ではなぜ冒頭のような事を言ったのか、これは「良さ」という定義が様々だからです。目で見たものをそのまま忠実に再現できるのが「良さ」であれば新型カメラが必ず良い製品となります。ですが「表現したい絵」というのが良さの定義であれば、必ずしも新型とは言い切れません。
例えば上が新しいカメラで、下が古いカメラです。(Nikon D4とD2X)
現行のニコンのフラッグシップモデルD5は所有していませんが、このD4よりも更に現実に近い色味や発色になります。

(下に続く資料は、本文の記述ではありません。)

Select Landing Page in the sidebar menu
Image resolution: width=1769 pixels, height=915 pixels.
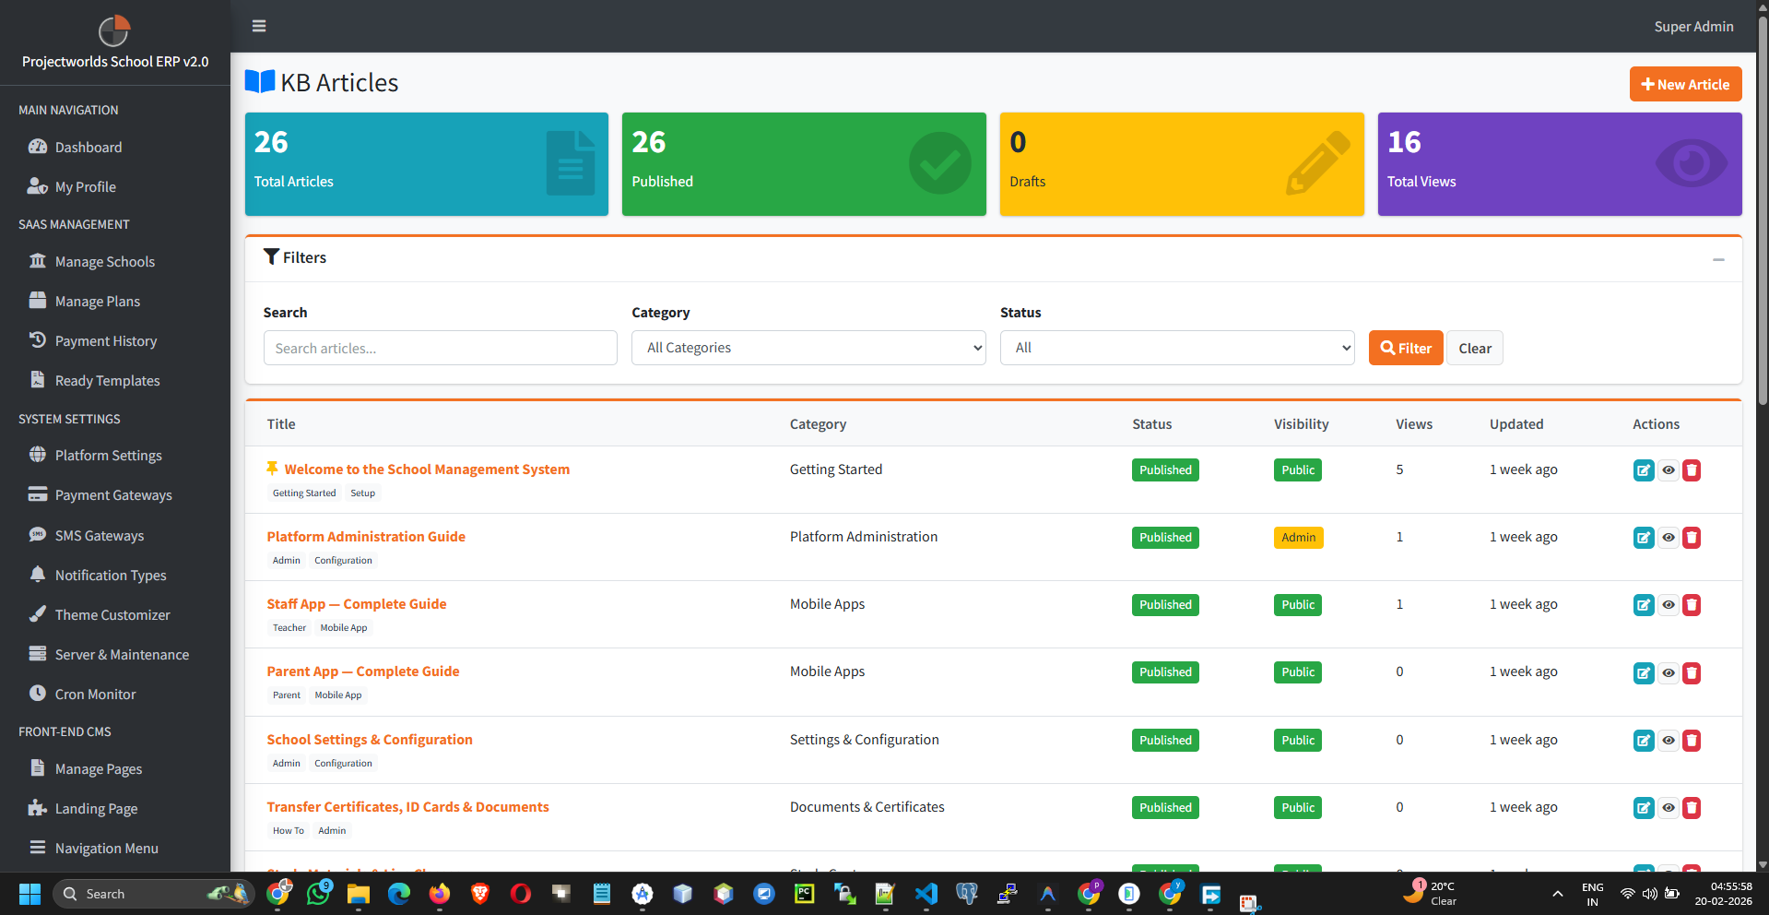pos(93,808)
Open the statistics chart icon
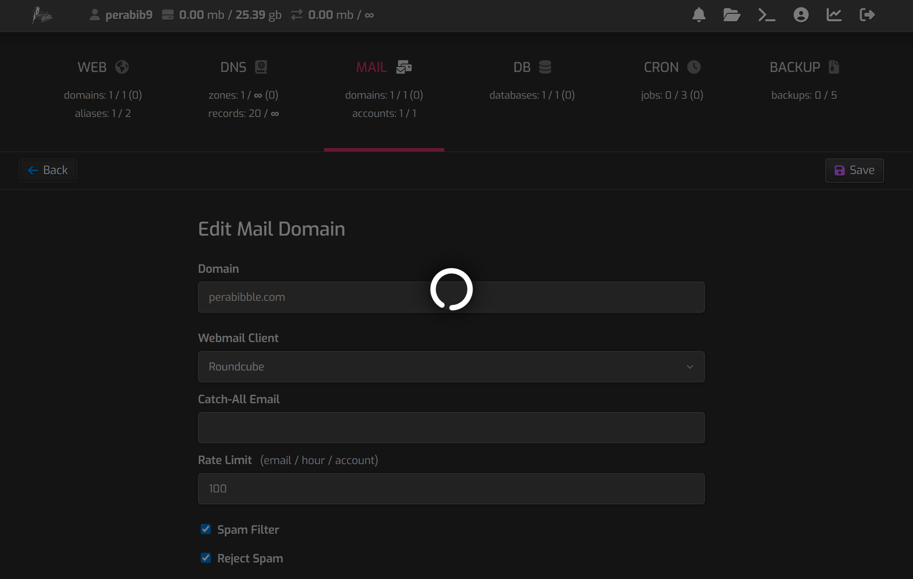The image size is (913, 579). coord(834,15)
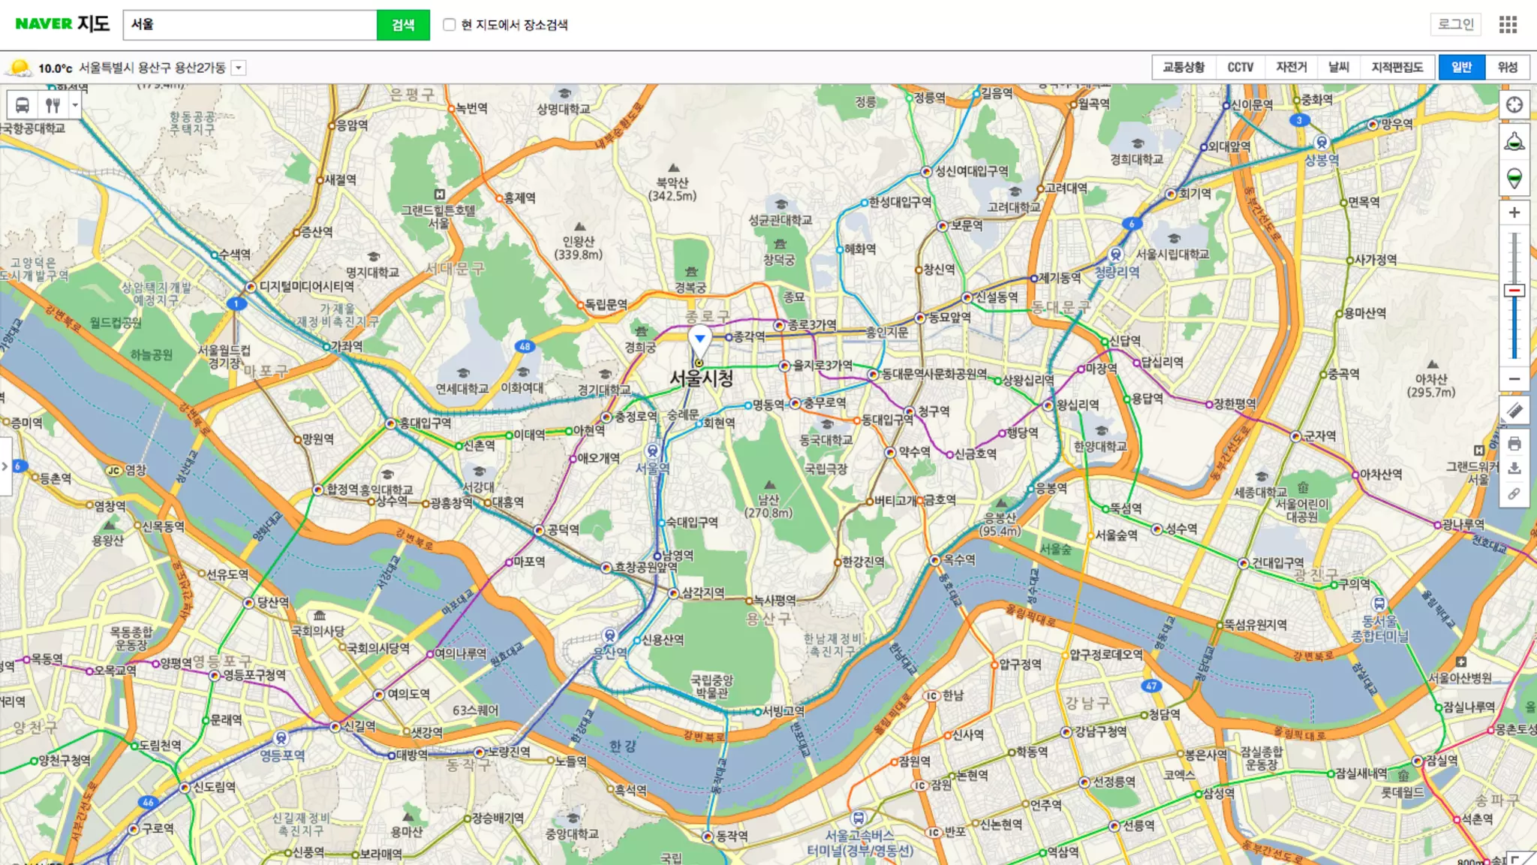The height and width of the screenshot is (865, 1537).
Task: Click the save map download icon
Action: coord(1514,469)
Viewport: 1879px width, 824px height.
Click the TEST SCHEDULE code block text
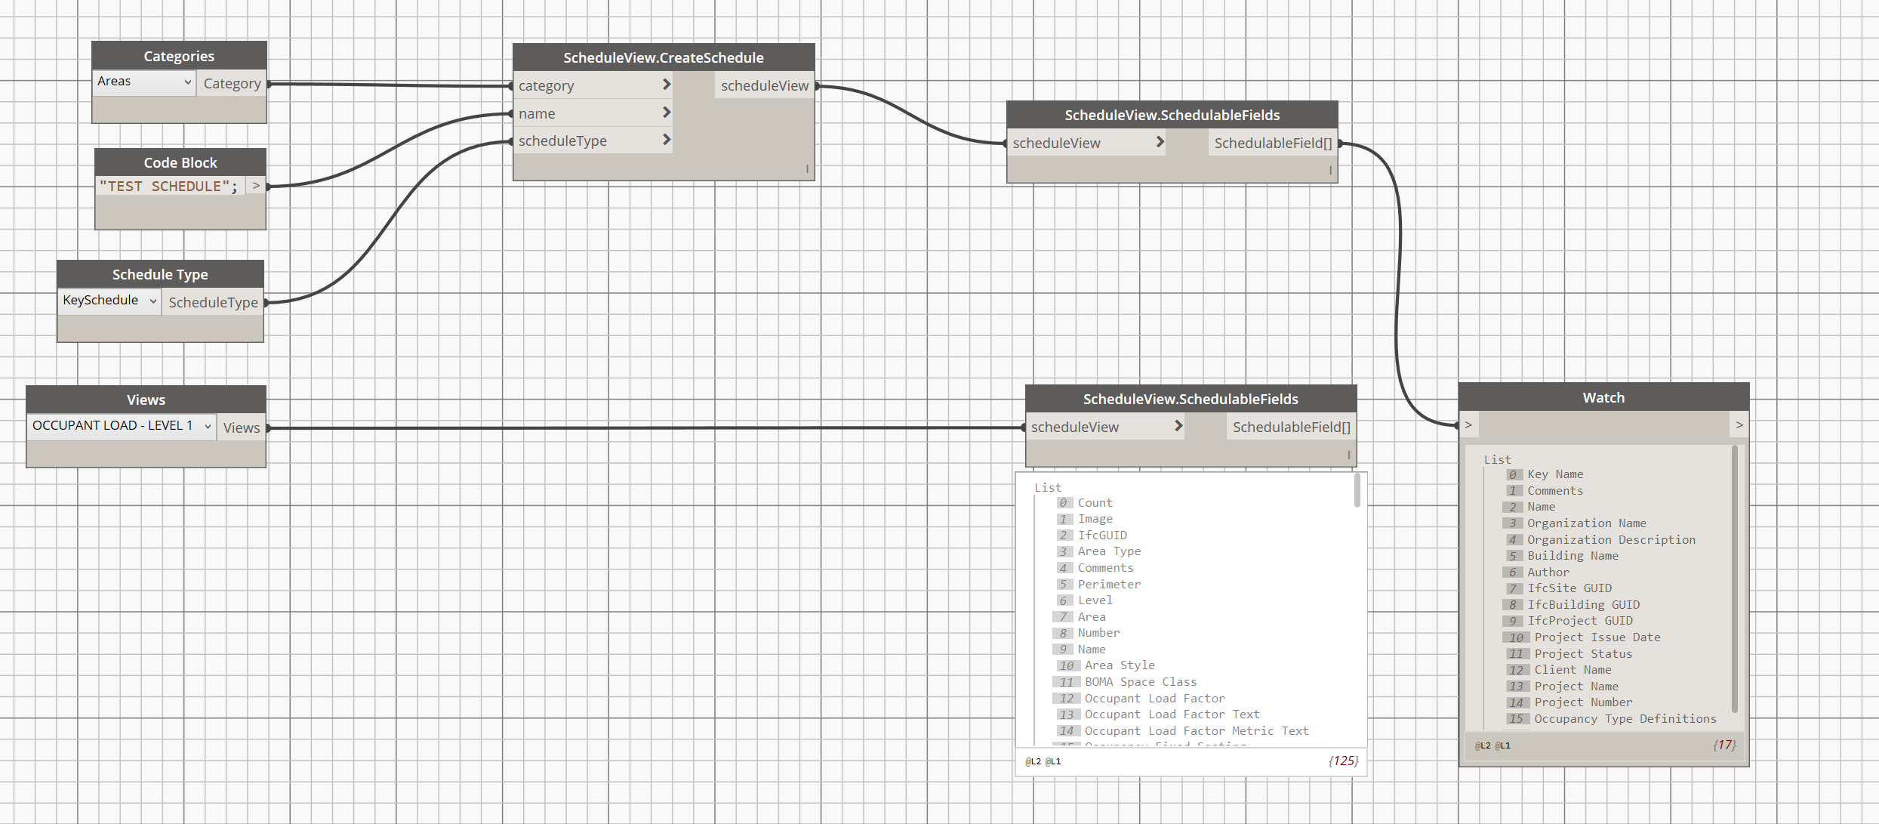click(168, 186)
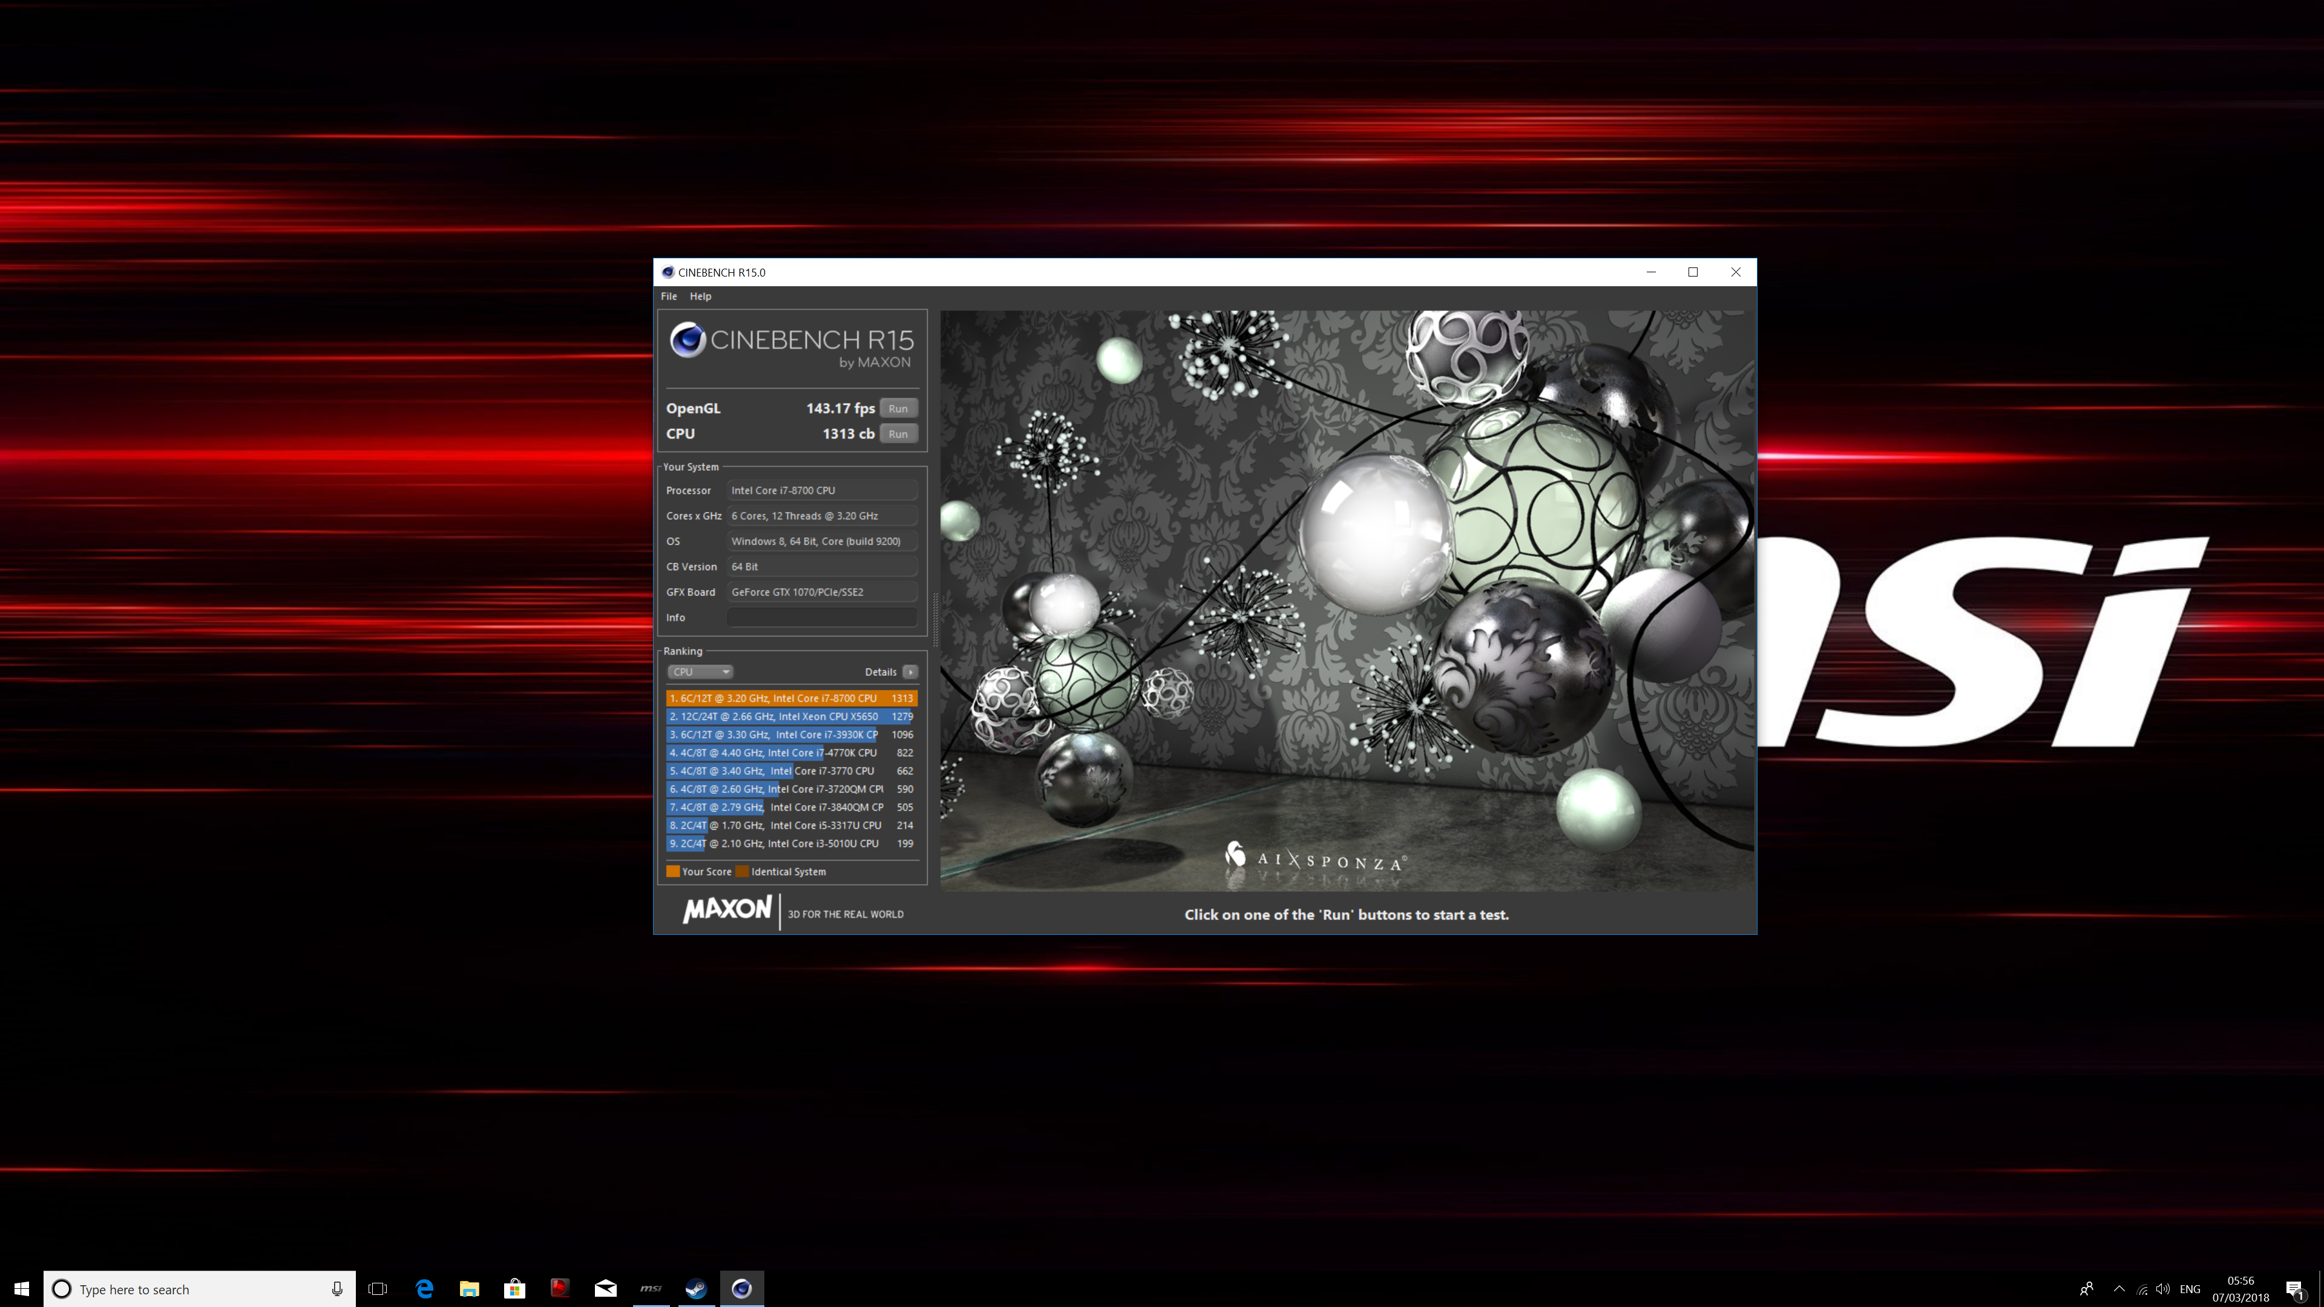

ですが、好きな写真と言われたら下の古いカメラを選びます。
絵画のようなどっしりとした影で、落ち着きのある色味がとても好きです。
少し古い映画のワンシーンのようにも見えます。
この作例も上が新しく、下が古いカメラです。
実際に目で見ると上の写真の方が近いですが、下の古い写真はなんとなく落ち着きのある色味です。さらに古いフィルムカメラだと、こんなような描写になります。
写っているのがマックブックですが、「昭和」と言われれば信じてしまいそうですね。
このワンシーンも、スマホで撮ったならば何のつまらない写真になってしまいます。つまり高画質・現実の再現性が必ずしも「良い」とは言えません。
撮影する人の好みや、それを見る人達の感性に訴えることができるかによって異なるのです。商業広告であれば再現性を最重視しますが、趣味で撮るのであれば、最新の機種にこだわって家電量販店に通って試すよりも、意外に古いフィルムカメラを安く手に入れて旅に出かけるのもまた一興かもしれません。
キャノンや他のカメラは余り詳しくないのですが、ニコンに到っては古いほどに色に落ち着きがあり、どっしりとした雰囲気を醸し出します。
作例を見て頂ければ分かると思いますが、今のカメラとは違う独特さを感じれるはずです。
まとまりのない話になってしまいましたが、もし今のカメラやスマホでの写真が「つまらない」、「昔より撮る気力が無くなった」と思うのであれば、ぜひとも古いカメラを手にとって自分だけの気に入った一枚を探してみて下さい。